Today’s chip shortage is holding back global economic growth, fueling inflation, and making life difficult for consumers and businesses alike. Everything from ovens to Porsches are affected. The causes are complex, but one of the aspects is that the shortfall in manufacturing capacity is uneven, affecting legacy process nodes far more than mid-performance nodes such as 12 and 16nm, where there is a surplus. Yes, even though Apple, Intel, Qualcomm, and NVIDIA push the envelope to produce chips in the most advanced process nodes, the US Department of Commerce says 8-10% (20-25 million wafers) of total global fab capacity goes unused annually. Until now, investing in retargeting older chips to available capacity just hasn’t made economic sense. Things may be changing…
Re-balancing Capacity and Demand
As Intel CEO Pat Gelsinger recently noted, “The inability to transition nodes efficiently and quickly means that capacity remains unused. Since building new fabs on old nodes doesn’t make techonomic sense, to mitigate the supply issue, the path forward is moving designs between nodes”.
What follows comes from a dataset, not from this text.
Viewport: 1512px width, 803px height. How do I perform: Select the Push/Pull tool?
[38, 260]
However, moving designs from node to node, or “retargeting,” is impractical. Scarce engineering resources are busy designing new silicon, which drives future revenue and profits, so retargeting projects are a lower priority. To make things worse, retargeting, in most cases, is almost as complex as designing a chip, to begin with. But now, AI may offer a path forward, enabling companies to refresh silicon quickly and affordably, producing new, faster chips, lower power, and less expensive than what is in the field today. Synopsys has years of experience with using AI in chip design, and is now taking the next step.
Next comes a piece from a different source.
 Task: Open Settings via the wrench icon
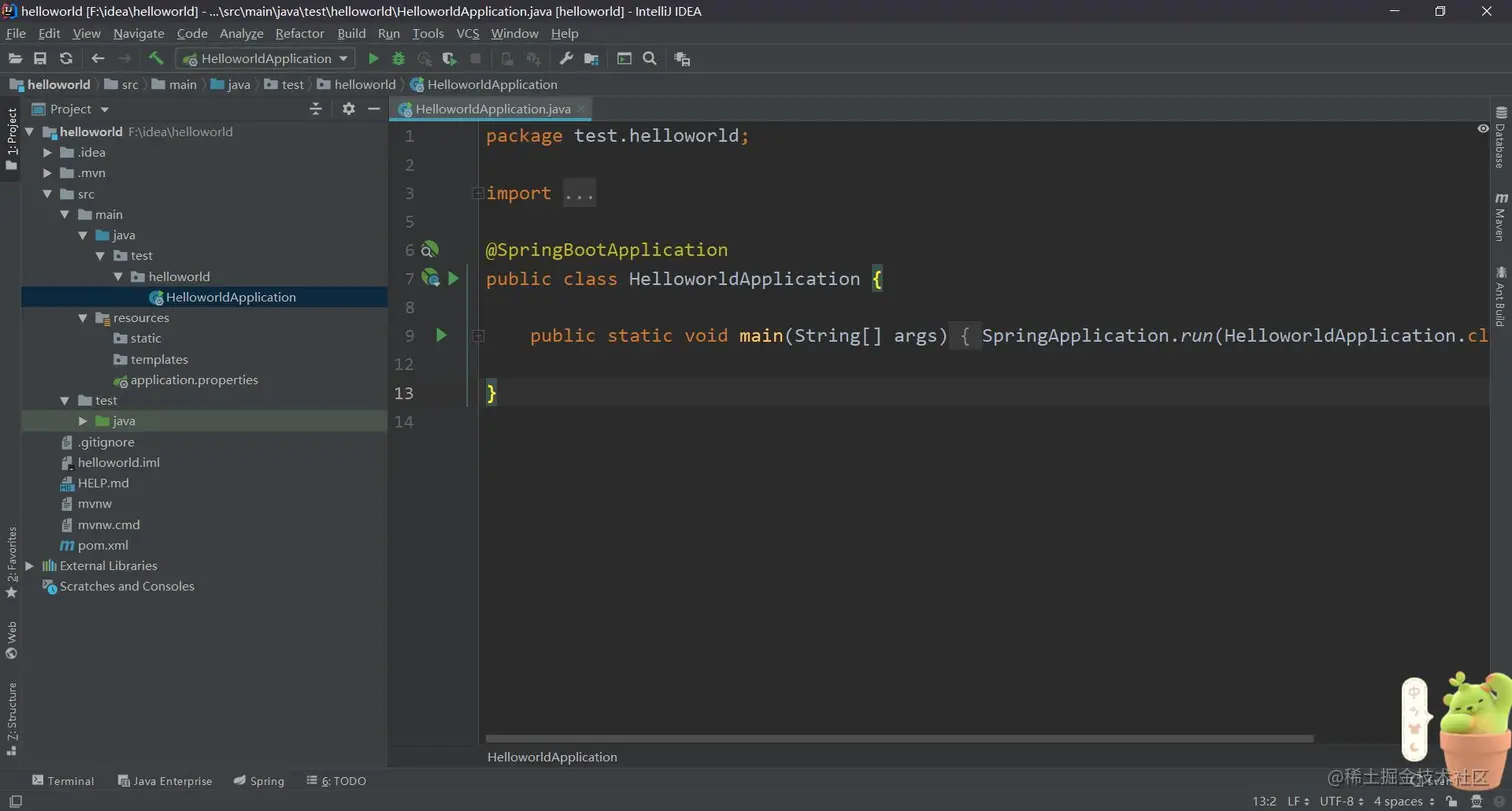[x=567, y=58]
Synopsys refers to this as “Silicon Remastering”: the use of AI algorithms to automatically redesign a chip for a different node, achieving months or years of work in just weeks while potentially saving customers hundreds of millions of dollars. Company co-founder and co-CEO Aart de Geuss discussed this capability in his keynote address at the annual ISSCC conference, explaining that this approach could mitigate supply issues in relatively short order by bringing 25 million new wafers online or more than a year’s worth of new capacity. “Within five years, we will see a transformation of the global chip supply chain that will better facilitate the use of capacity, and we believe silicon remastering will be critical technology,” Dr. de Geus said.
Remastering silicon echoes the process and options available to, say, remastering old audio. Engineers can take the older recording and create newer versions taking advantage of new audio technologies to improve sound quality. Or they can add tracks, such as background strings, to make a new product at a fraction of the cost of re-recording the piece. The Cirque de Solei “Love” soundtrack is a great example. Well, one can do the same with silicon; just moving to a new process node can give access to new capacity and offer further optimizations.
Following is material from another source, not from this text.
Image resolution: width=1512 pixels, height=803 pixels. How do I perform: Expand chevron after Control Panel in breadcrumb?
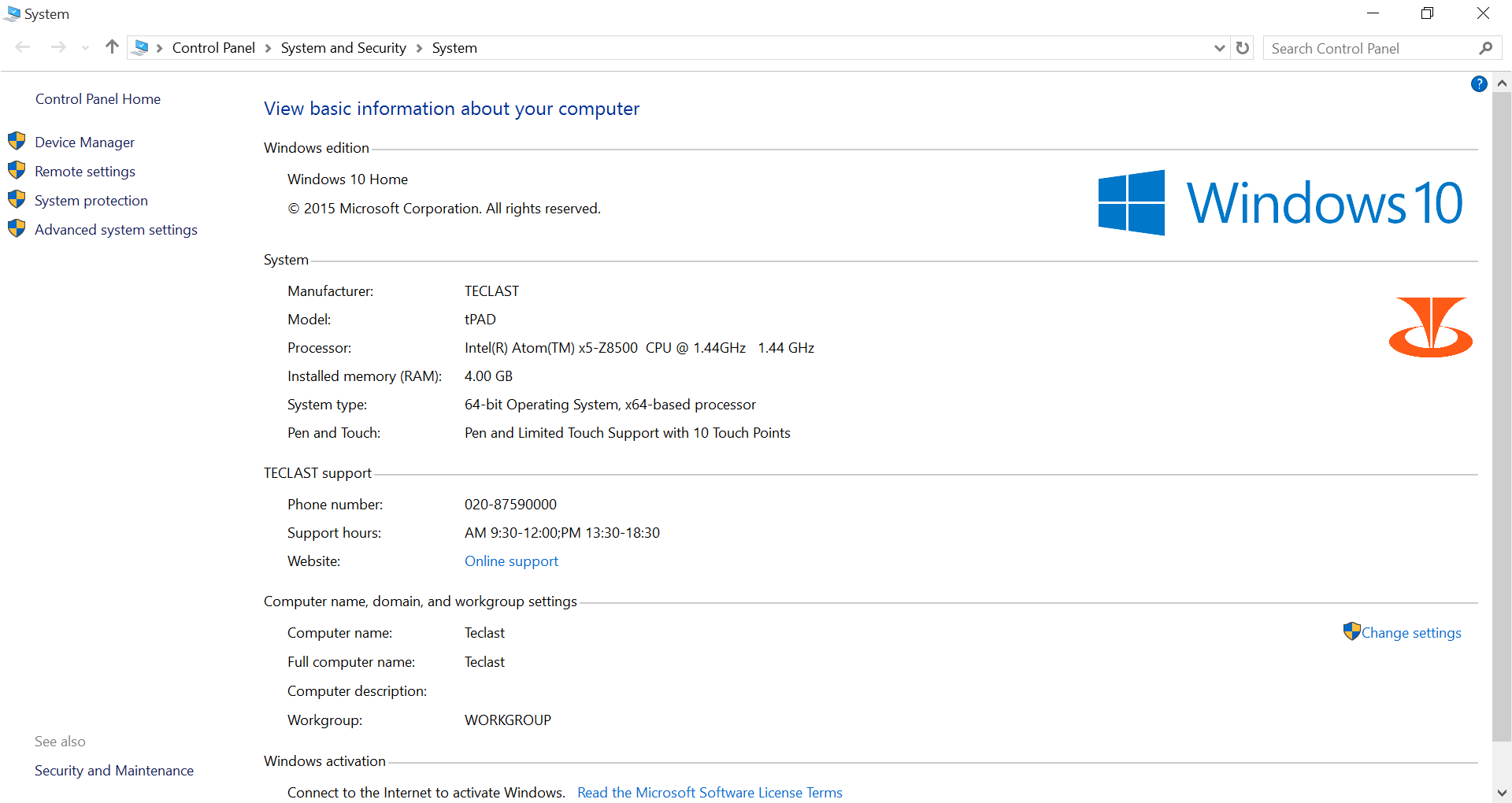click(268, 48)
From real-world results, in the image below, remastering produced a better solution with more performance, smaller die area, and lower power. These results were achieved in just a few weeks, not months, and only required one engineer instead of a team of designers. This light-touch approach should attract companies like Intel to shift production of older chips to mid-range technologies like Intel16 capacity.
Silicon Remastering could open up demand for Intel and other foundries with newly reborn chips. The companies who remaster their legacy parts could save hundreds of millions of dollars. And the users of those parts will get better performance and power consumption. I think Pat Gelsinger said it all when he commented that “I’ll make them as many Intel 16 [nanometer] chips as they want”. And Bob Brennan, VP of Intel Foundry Services, tells us that “Synopsys is a key design partner in our IFS Ecosystem Alliance. We are excited about the potential of technologies like Silicon Remastering to help Intel Foundry Services customers optimize their designs for PPA (Power, Performance, Area).”